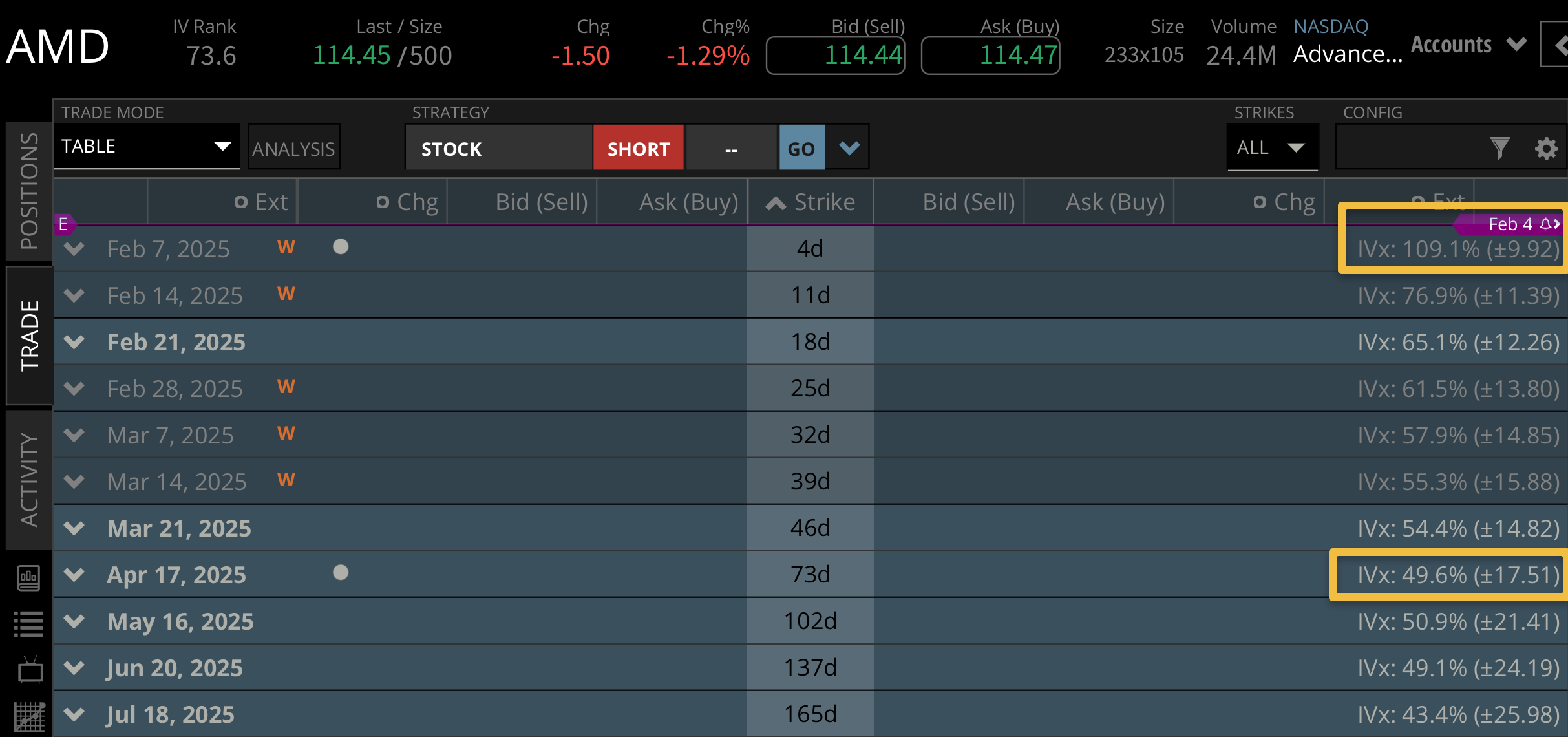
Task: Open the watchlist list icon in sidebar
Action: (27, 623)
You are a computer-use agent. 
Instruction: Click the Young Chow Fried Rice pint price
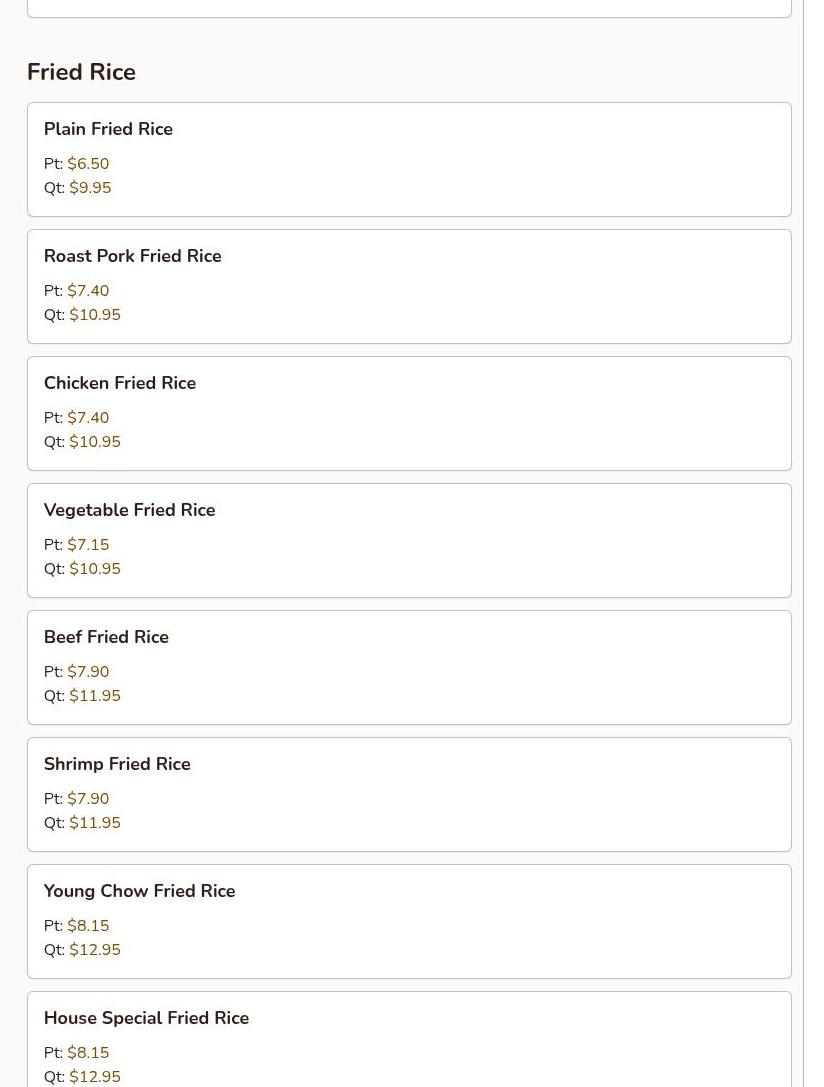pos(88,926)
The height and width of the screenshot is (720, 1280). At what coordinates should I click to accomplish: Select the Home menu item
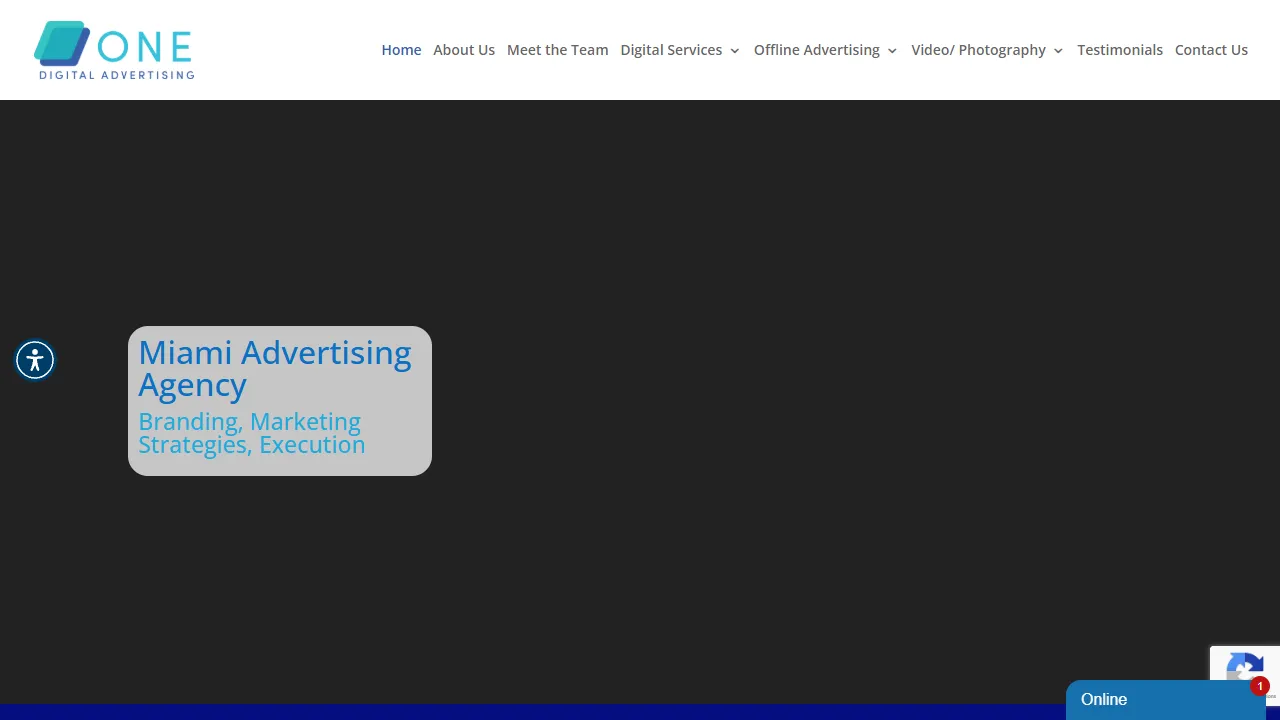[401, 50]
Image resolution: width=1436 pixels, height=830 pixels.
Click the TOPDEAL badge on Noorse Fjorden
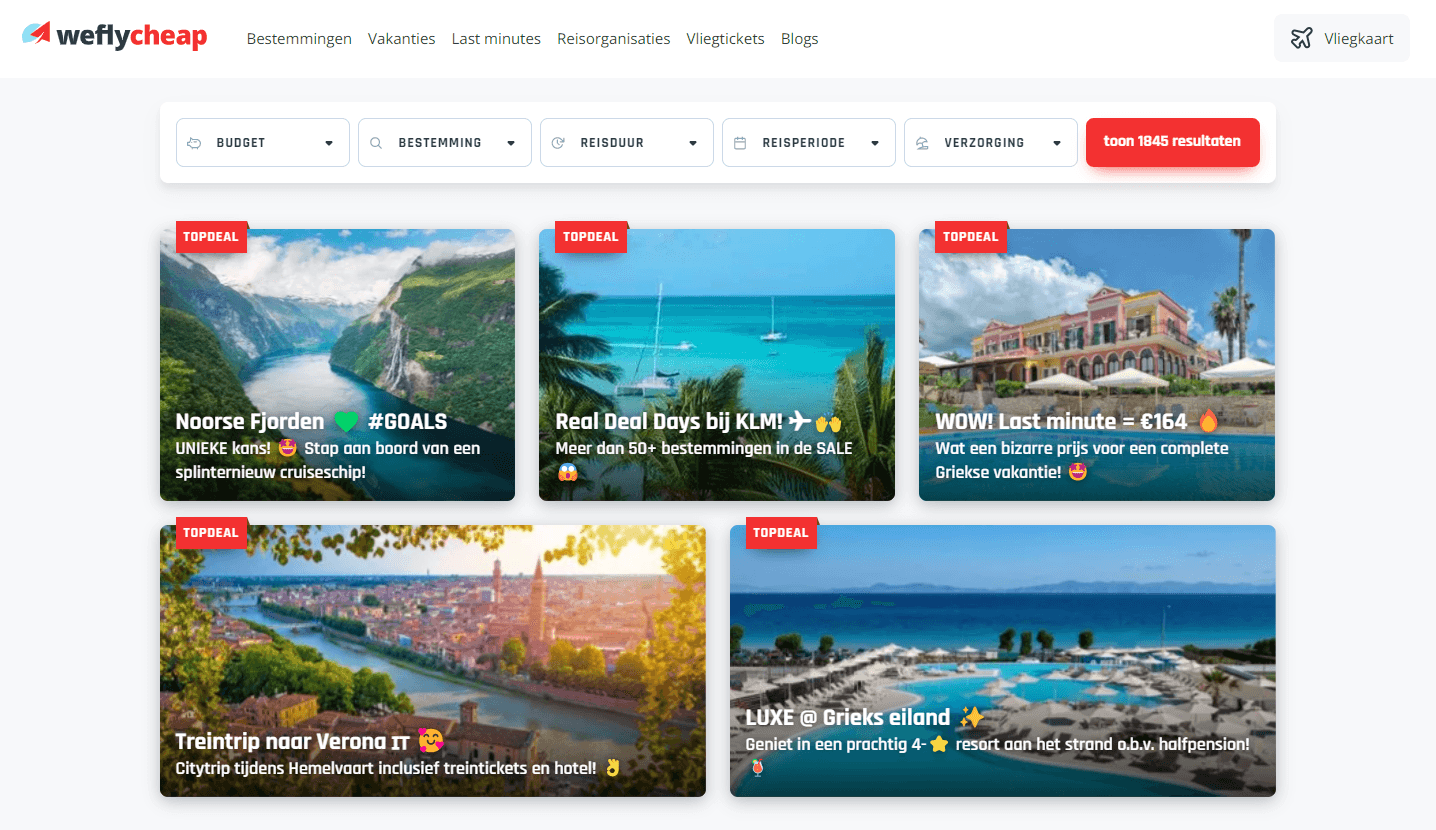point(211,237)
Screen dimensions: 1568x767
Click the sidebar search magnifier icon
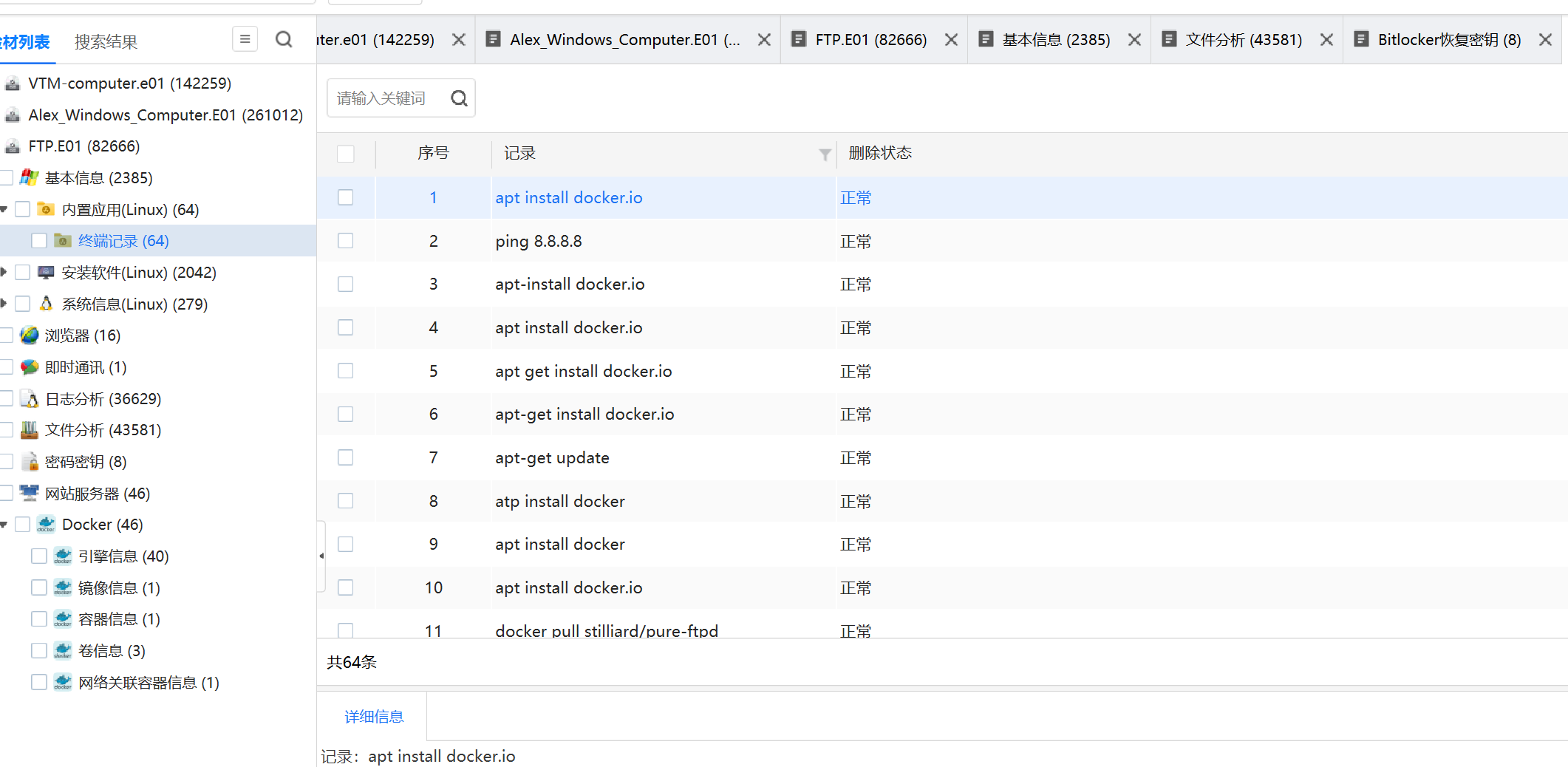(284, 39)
════
# ASSIGNMENT
The expected output is an exact copy of the lines from the one holding "Instruction: Click the" through the last line of the listing above, with the pictures omitted.

# ANSWER SECTION
Instruction: Click the Young Chow Fried Rice pint price
pos(88,926)
The height and width of the screenshot is (720, 1280). At what coordinates should I click to accomplish: Select the Home menu item
[401, 50]
Image resolution: width=1436 pixels, height=830 pixels.
Click the TOPDEAL badge on Noorse Fjorden
point(211,237)
Screen dimensions: 1568x767
Click the sidebar search magnifier icon
(284, 39)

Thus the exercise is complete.